### WHAT IS REQUIRED
Include in the output exactly the lines from the opening of the data through the line containing "1291x924 pixels.", and nothing more.

BEGIN EXCERPTED RECORDS

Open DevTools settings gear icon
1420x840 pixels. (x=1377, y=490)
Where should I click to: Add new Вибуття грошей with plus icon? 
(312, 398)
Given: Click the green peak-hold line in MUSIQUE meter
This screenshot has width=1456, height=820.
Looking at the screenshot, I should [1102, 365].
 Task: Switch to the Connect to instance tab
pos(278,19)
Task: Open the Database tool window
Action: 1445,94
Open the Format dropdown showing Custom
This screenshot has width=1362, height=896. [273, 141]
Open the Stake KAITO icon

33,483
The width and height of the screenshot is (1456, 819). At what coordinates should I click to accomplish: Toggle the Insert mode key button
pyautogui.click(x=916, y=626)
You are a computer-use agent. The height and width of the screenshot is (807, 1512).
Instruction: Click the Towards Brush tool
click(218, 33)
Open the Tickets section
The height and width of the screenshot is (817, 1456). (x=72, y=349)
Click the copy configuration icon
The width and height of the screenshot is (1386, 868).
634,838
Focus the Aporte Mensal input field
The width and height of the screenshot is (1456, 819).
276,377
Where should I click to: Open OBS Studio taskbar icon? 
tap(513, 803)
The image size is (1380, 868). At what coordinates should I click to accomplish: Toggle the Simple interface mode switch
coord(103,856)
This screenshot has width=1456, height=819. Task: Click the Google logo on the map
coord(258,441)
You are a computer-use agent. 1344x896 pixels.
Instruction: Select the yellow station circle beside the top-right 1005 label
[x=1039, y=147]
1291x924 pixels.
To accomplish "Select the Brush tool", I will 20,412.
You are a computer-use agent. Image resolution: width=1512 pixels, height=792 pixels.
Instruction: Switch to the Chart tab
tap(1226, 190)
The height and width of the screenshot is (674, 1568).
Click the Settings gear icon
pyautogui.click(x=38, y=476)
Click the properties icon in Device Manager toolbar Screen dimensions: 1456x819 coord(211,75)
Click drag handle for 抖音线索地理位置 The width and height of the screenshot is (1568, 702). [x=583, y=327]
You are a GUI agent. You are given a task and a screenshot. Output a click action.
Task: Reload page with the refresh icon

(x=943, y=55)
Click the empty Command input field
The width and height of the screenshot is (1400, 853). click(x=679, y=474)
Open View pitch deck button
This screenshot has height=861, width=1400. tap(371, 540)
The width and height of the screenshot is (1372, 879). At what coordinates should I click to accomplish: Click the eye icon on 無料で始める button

END EXCERPTED RECORDS

### ANSWER FOR THE TASK
Open DevTools settings gear icon
1420x840 pixels. (x=1377, y=490)
Where should I click to: Add new Вибуття грошей with plus icon? 
(312, 398)
Given: Click the green peak-hold line in MUSIQUE meter
This screenshot has width=1456, height=820.
Looking at the screenshot, I should [1102, 365].
 Task: Switch to the Connect to instance tab
pos(278,19)
Task: Open the Database tool window
Action: 1445,94
Open the Format dropdown showing Custom
This screenshot has width=1362, height=896. [273, 141]
Open the Stake KAITO icon

33,483
The width and height of the screenshot is (1456, 819). At what coordinates should I click to accomplish: Toggle the Insert mode key button
pyautogui.click(x=916, y=626)
You are a computer-use agent. The height and width of the screenshot is (807, 1512).
Instruction: Click the Towards Brush tool
click(218, 33)
Open the Tickets section
The height and width of the screenshot is (817, 1456). (x=72, y=349)
Click the copy configuration icon
The width and height of the screenshot is (1386, 868).
634,838
Focus the Aporte Mensal input field
The width and height of the screenshot is (1456, 819).
276,377
Where should I click to: Open OBS Studio taskbar icon? 
tap(513, 803)
The image size is (1380, 868). At what coordinates should I click to accomplish: Toggle the Simple interface mode switch
coord(103,856)
This screenshot has width=1456, height=819. Task: Click the Google logo on the map
coord(258,441)
You are a computer-use agent. 1344x896 pixels.
Instruction: Select the yellow station circle beside the top-right 1005 label
[x=1039, y=147]
1291x924 pixels.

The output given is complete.